Last year, South Carolina lawmakers passed strict new laws directed at ridding the state of illegal immigrants, particularly those who commit crimes. The laws closely mirror the controversial ones passed first by Arizona, which were challenged before the U.S. Supreme Court by the federal government.
The federal government also challenged South Carolina's new immigration laws in late 2011, and a federal judge blocked many of them, finding that they were unconstitutional. Those laws were then barred from taking effect at the beginning of the year.
But now the federal judge said he will need to consider the laws again in light of the Supreme Court's decision regarding Arizona's laws. Earlier this year, the Supreme Court struck down much of Arizona's new immigration policy, but left perhaps the most controversial portion standing: The "show me your papers" provision.
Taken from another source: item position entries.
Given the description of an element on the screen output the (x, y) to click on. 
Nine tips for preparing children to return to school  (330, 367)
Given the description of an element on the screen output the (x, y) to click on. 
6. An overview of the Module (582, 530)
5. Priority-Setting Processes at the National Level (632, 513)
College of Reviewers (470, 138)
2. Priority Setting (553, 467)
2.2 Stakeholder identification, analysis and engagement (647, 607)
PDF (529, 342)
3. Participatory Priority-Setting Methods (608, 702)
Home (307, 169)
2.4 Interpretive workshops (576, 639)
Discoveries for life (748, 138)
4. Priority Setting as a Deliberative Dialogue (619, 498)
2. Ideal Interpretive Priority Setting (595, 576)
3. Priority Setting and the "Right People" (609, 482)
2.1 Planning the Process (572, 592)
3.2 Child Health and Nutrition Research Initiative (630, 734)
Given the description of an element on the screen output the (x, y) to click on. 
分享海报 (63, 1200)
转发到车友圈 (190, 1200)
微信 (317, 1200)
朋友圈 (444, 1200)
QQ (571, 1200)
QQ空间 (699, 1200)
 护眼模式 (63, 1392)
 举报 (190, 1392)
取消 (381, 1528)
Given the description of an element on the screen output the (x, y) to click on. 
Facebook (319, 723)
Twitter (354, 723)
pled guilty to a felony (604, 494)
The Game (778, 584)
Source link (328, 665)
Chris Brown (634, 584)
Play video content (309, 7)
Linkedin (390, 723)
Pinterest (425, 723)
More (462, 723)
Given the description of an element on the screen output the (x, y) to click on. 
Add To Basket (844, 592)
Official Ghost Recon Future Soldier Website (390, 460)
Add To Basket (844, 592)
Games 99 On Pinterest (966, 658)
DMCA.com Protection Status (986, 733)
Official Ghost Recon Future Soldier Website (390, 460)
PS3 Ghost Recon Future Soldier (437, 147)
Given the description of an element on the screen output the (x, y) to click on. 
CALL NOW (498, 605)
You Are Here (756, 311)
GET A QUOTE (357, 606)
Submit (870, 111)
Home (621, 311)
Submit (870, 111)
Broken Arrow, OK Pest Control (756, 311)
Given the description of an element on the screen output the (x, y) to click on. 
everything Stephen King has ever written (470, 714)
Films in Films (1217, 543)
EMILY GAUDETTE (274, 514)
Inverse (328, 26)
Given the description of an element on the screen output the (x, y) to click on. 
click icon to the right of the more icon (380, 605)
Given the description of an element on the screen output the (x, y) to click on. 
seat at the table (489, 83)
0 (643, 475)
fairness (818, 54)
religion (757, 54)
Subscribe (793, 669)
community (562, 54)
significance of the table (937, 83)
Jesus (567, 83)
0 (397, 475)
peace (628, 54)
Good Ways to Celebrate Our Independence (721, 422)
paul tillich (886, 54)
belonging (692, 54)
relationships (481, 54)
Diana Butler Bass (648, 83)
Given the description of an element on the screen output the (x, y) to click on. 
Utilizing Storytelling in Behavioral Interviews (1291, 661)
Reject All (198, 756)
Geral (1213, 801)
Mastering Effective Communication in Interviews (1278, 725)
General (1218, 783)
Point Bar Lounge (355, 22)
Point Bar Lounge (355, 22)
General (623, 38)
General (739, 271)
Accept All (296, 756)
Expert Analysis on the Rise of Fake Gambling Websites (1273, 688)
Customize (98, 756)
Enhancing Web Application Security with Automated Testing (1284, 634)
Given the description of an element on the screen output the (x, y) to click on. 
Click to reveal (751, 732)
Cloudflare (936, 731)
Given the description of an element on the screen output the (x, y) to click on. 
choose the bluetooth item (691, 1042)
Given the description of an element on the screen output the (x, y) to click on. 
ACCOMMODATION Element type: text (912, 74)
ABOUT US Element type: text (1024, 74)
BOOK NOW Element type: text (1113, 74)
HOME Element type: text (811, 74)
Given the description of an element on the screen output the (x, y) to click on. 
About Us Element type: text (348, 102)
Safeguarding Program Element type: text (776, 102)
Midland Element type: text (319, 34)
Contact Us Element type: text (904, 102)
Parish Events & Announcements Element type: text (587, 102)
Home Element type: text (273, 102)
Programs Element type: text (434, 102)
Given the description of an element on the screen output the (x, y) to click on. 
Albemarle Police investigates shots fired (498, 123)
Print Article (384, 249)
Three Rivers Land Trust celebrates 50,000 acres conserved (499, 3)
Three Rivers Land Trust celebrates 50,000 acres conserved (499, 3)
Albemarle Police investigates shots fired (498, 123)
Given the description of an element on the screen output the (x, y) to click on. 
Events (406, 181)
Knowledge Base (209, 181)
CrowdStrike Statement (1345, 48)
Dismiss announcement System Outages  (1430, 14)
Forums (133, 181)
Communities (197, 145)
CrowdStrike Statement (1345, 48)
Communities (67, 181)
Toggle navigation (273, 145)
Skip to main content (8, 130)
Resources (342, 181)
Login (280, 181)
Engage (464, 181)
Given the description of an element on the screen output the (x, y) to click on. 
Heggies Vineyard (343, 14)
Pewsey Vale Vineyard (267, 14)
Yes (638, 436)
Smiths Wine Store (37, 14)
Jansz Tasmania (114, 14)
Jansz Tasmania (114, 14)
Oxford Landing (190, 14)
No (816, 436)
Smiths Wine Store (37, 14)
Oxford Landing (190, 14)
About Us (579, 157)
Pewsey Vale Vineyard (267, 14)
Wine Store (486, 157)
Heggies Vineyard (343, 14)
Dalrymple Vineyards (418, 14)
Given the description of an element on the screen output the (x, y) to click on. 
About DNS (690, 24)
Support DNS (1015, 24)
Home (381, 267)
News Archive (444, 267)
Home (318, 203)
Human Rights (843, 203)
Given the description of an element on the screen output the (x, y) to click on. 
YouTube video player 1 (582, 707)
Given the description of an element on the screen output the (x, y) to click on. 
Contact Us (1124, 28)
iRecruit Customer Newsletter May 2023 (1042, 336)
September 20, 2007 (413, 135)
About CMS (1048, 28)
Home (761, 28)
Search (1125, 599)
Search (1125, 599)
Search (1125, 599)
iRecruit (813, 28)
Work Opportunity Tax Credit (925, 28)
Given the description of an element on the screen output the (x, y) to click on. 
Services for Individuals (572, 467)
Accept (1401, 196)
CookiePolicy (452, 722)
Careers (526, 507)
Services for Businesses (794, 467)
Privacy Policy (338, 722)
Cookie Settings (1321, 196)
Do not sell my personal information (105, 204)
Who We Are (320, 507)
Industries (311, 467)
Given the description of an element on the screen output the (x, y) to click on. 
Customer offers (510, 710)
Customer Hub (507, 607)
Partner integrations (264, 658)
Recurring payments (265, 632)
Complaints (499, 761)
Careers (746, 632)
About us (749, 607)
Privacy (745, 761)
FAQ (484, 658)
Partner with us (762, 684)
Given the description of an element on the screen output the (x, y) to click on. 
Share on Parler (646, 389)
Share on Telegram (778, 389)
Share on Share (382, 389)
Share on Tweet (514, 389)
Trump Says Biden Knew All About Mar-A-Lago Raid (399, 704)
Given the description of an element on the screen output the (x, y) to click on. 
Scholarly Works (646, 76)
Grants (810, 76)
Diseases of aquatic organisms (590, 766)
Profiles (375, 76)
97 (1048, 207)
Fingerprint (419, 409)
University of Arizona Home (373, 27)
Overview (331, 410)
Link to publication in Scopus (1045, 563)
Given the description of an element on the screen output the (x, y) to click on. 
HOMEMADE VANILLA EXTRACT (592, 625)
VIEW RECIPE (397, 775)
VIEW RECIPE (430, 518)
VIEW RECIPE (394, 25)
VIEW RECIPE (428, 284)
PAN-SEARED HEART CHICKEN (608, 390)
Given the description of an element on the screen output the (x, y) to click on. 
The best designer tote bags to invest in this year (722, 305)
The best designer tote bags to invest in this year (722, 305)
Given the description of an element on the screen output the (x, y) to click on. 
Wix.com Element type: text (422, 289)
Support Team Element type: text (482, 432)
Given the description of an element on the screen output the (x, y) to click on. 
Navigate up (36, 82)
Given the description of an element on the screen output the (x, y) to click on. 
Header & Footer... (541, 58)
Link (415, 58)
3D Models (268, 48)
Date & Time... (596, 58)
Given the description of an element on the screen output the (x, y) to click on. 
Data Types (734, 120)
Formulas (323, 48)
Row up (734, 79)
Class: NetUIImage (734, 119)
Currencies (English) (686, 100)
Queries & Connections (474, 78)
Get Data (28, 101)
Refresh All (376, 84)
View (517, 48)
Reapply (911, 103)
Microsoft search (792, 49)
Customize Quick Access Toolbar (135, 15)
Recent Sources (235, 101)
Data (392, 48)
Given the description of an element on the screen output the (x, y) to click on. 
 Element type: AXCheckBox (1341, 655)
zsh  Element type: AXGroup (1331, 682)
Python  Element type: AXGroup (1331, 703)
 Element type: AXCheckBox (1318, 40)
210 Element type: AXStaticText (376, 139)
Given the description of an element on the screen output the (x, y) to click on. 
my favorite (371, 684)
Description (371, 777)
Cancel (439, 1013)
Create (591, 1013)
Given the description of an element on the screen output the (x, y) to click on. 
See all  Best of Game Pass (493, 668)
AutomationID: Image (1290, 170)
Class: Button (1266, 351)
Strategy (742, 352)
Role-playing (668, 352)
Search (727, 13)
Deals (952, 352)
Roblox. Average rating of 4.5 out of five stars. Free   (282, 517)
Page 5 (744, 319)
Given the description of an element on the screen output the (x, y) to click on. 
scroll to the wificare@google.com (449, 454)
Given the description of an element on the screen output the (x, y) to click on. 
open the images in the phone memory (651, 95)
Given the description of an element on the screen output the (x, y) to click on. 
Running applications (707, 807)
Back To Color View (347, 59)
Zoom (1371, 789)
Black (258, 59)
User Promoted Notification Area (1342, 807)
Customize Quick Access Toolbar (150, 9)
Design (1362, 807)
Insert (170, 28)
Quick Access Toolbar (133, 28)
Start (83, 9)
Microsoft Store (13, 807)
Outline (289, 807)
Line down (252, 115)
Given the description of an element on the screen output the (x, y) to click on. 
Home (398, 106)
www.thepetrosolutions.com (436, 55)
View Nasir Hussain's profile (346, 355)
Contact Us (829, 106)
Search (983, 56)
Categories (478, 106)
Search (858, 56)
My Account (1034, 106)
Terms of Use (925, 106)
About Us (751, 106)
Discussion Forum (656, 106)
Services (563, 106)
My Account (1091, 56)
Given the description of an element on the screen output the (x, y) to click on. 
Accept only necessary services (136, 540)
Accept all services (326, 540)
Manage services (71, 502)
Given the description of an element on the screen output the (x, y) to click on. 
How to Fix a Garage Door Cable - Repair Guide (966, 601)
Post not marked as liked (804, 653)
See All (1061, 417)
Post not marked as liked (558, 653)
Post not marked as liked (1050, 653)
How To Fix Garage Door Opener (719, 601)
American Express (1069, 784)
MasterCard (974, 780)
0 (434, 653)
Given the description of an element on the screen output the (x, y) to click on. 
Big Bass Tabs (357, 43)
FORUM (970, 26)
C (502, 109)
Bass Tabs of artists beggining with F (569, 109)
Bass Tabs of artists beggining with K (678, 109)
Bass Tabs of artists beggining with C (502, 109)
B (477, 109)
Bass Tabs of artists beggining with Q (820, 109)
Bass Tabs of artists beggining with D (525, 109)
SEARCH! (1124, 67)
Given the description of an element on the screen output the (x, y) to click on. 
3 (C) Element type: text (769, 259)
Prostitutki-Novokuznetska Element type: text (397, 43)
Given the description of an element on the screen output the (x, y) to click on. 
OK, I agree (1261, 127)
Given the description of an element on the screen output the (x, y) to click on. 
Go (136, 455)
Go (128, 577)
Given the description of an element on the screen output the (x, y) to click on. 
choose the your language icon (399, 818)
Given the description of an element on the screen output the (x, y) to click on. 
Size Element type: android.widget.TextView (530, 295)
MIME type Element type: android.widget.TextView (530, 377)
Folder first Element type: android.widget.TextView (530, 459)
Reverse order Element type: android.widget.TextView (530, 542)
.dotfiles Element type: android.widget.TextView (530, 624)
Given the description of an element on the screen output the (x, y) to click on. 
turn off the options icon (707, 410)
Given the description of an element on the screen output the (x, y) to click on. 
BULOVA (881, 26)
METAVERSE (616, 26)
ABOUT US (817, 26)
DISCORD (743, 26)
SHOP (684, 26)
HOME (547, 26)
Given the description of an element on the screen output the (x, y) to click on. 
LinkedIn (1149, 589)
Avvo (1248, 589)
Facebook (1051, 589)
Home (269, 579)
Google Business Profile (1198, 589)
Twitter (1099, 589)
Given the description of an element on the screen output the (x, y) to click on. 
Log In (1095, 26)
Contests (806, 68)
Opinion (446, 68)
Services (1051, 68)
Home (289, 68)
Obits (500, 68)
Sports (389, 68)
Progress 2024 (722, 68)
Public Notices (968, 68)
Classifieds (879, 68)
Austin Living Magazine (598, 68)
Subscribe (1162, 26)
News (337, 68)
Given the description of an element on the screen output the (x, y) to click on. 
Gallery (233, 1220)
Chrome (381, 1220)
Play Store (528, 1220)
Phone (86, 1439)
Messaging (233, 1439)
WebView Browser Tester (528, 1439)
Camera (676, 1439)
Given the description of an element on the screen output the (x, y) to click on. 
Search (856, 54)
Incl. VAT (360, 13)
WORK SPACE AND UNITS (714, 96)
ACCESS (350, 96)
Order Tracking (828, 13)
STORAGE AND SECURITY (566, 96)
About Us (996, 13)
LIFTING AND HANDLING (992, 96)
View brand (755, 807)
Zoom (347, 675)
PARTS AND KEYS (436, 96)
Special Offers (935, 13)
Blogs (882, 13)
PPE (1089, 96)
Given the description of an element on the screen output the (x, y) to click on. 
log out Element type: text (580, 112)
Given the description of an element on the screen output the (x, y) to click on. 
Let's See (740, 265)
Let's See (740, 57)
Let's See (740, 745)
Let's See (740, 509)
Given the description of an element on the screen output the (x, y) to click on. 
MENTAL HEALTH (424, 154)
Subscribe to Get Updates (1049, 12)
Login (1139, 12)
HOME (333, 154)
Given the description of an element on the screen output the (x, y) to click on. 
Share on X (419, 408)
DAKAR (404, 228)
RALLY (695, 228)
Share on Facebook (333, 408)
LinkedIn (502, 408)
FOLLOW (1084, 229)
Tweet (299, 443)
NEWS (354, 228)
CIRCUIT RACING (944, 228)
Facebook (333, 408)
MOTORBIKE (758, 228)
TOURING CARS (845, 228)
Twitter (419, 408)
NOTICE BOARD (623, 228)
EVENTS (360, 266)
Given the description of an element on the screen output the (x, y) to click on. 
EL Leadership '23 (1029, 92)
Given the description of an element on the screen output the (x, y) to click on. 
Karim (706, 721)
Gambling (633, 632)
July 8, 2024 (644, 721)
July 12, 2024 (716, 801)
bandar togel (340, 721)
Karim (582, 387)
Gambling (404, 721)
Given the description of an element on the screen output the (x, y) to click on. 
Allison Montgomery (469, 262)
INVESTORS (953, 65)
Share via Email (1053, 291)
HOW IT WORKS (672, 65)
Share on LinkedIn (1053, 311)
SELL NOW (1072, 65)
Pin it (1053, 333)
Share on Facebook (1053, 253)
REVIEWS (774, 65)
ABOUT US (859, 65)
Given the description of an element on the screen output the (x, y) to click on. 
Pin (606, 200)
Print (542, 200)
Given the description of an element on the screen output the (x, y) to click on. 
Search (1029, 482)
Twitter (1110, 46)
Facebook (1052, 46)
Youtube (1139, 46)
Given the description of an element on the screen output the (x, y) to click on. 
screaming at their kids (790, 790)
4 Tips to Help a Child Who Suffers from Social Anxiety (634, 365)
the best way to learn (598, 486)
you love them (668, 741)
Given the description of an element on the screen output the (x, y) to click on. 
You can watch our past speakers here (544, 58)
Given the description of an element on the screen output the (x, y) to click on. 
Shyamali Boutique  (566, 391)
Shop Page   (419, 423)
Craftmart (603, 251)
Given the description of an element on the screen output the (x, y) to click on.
This provision requires officers to check the immigration status of people they pull over if they suspect the person could be in the country illegally. Opponents of the provision say it leads to racial profiling and is unconstitutional, but the Supreme Court said there hasn't been enough proof of that as of yet.
In South Carolina, one part of the new immigration policy that was allowed to go into effect essentially created an immigration task force that investigates criminal cases involving illegal immigrants. According to a statement from the state's top law enforcement official last month, the unit has been successful thus far.
The law enforcement top official said the eight-person unit focuses on building criminal cases against illegal immigrants who are accused of breaking the law in the state. He said the unit, which is the only one in the country to operate throughout the entire state instead of by county, is responsible for numerous arrests, but would not say exactly how many.